Author Of 1 Presentation
P0723 - Internuclear Ophthalmoplegia Characterizes Multiple Sclerosis Rather Than Neuromyelitis Optica Spectrum DiseaseĀ (ID 1542)
Abstract
Background
Neuromyelitis optica spectrum disease (NMOSD) and multiple sclerosis (MS) share clinical presentations including brainstem syndromes. Internuclear ophthalmoplegia (INO) is characterized by paresis of ipsilateral eye adduction in horizontal gaze. It usually corresponds to a lesion in the medial longitudinal fasciculus (MLF) and is commonly seen in MS. However, it is unclear if INO is as common in NMOSD.
Objectives
To determine the comparative prevalence of INO in patients with NMOSD and MS and compare clinical features of both disease processes.
Methods
This was a retrospective study of patients who have an established diagnosis of NMOSD and MS and visited both neuro-ophthalmology and MS clinics between 2015 and 2020. We used ICD10 billing codes for MS (G35) and NMOSD (G36) and patients were identified as having an INO if documented at any time during follow up.

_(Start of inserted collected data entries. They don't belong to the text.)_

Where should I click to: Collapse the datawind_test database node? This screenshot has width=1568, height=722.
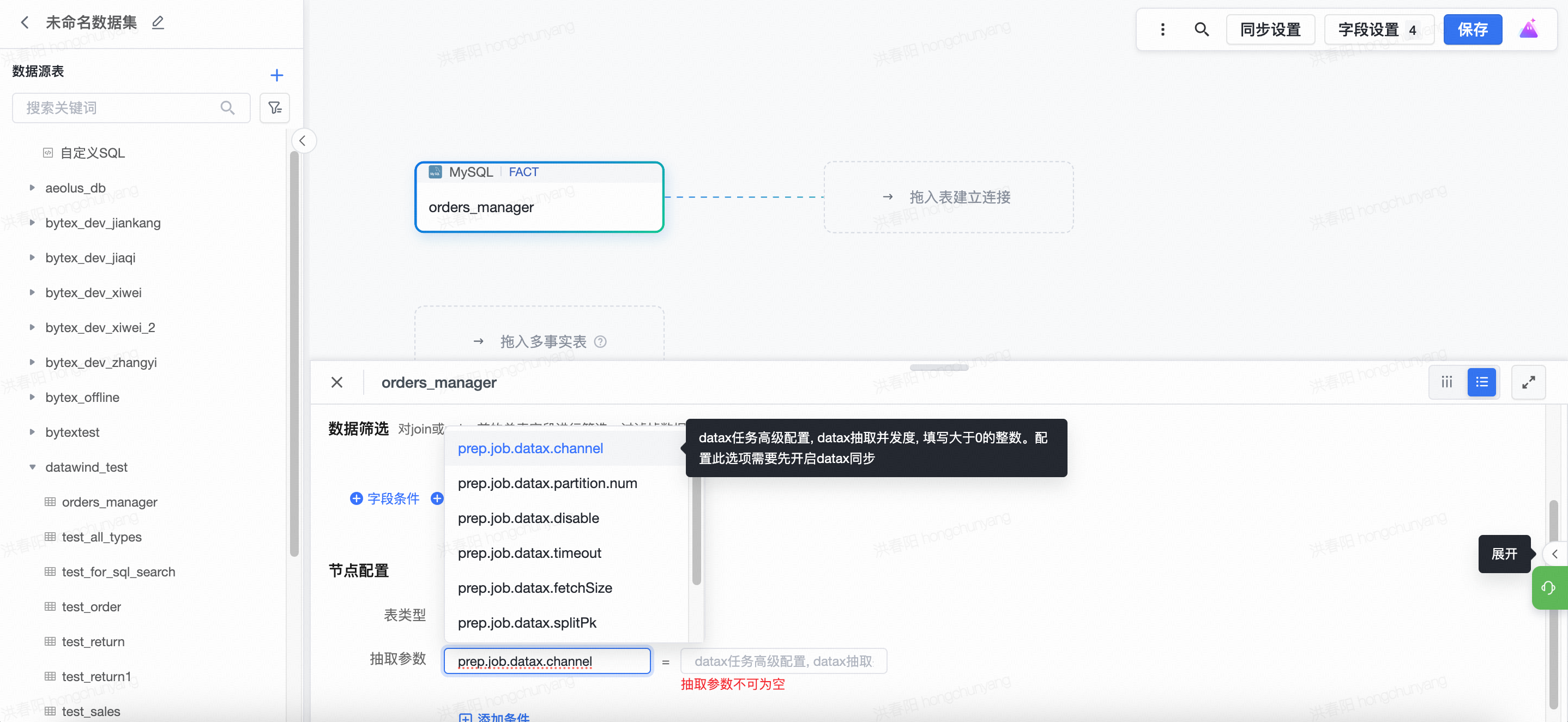[x=32, y=467]
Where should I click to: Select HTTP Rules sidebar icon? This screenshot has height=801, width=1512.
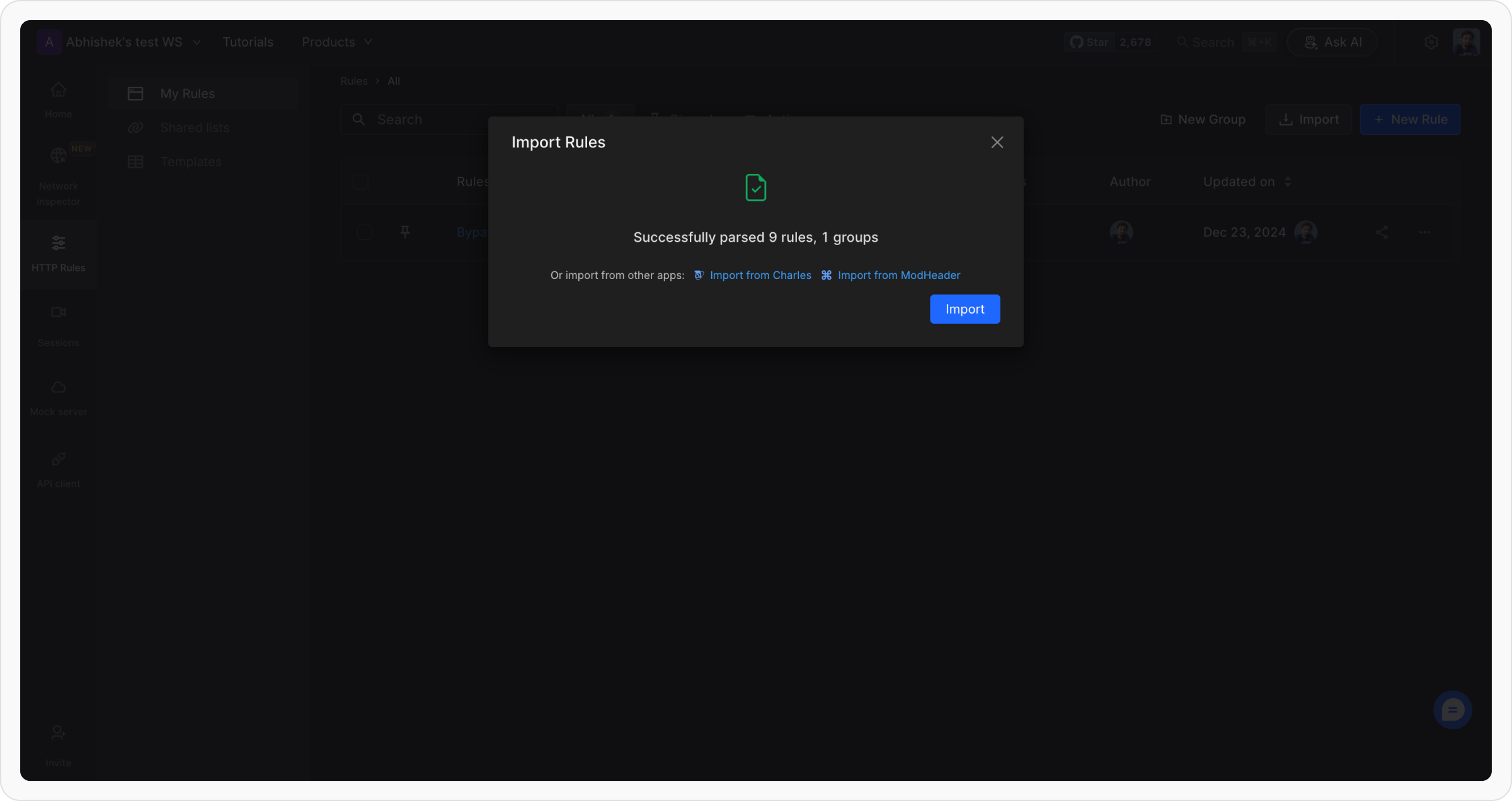[58, 253]
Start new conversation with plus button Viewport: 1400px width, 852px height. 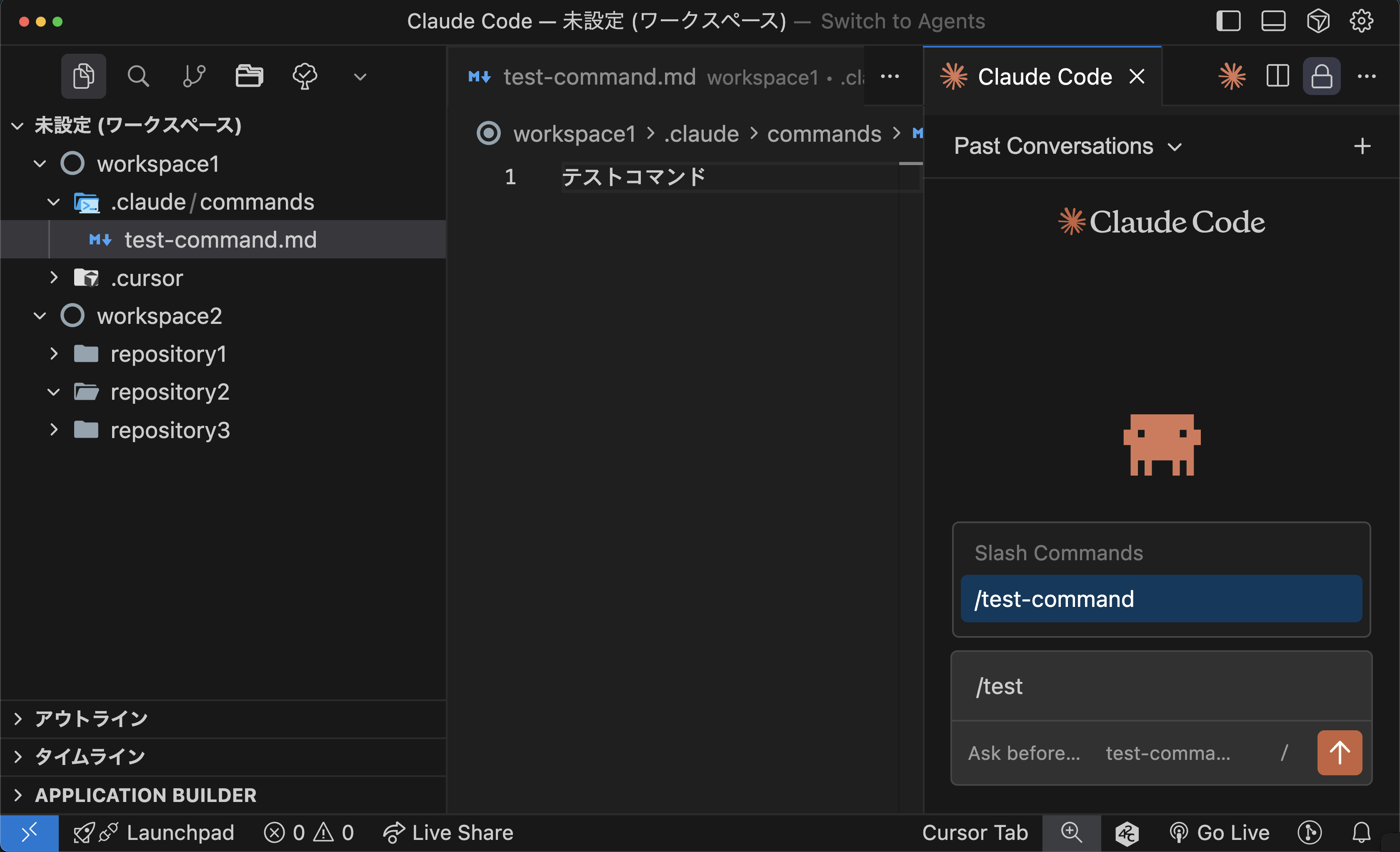tap(1362, 146)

Logistic regression was used to evaluate the likelihood of developing an INO for NMO vs. MS patients. Multivariable analysis was adjusted for age, race, gender, and length of follow up.
Results
259 patients (70 NMOSD, 180 MS) were analyzed. Age range was 21 to 79 years with a mean age of 36.2 (SD+ 13.6 years) and mean disease duration of 1.8 years (SD + 4.6 years). Mean follow-up was 9.69 + 8.3 years. Most of the NMOSD patients were seropositive for AQP4 antibody (67.1%, n=47) followed by MOG antibody (17.1%, n=12). The overall frequency of INO in NMOSD was 1.4% (n=1) compared to 16% (n=30) in MS. Adjusted analysis showed that NMOSD patients were 9 times (OR: 0.112, 95% CI: 0.014-0.902, p=0.04) less likely to develop an INO compared to those with MS.
Conclusions
Our results show that NMOSD patients are less likely to develop an INO than MS patients at any point during their disease course. This suggests that INO and consequently MLF lesions are less common in NMOSD. Clinical implications lie in differentiation of NMOSD from MS and earlier pursuit of appropriate therapy.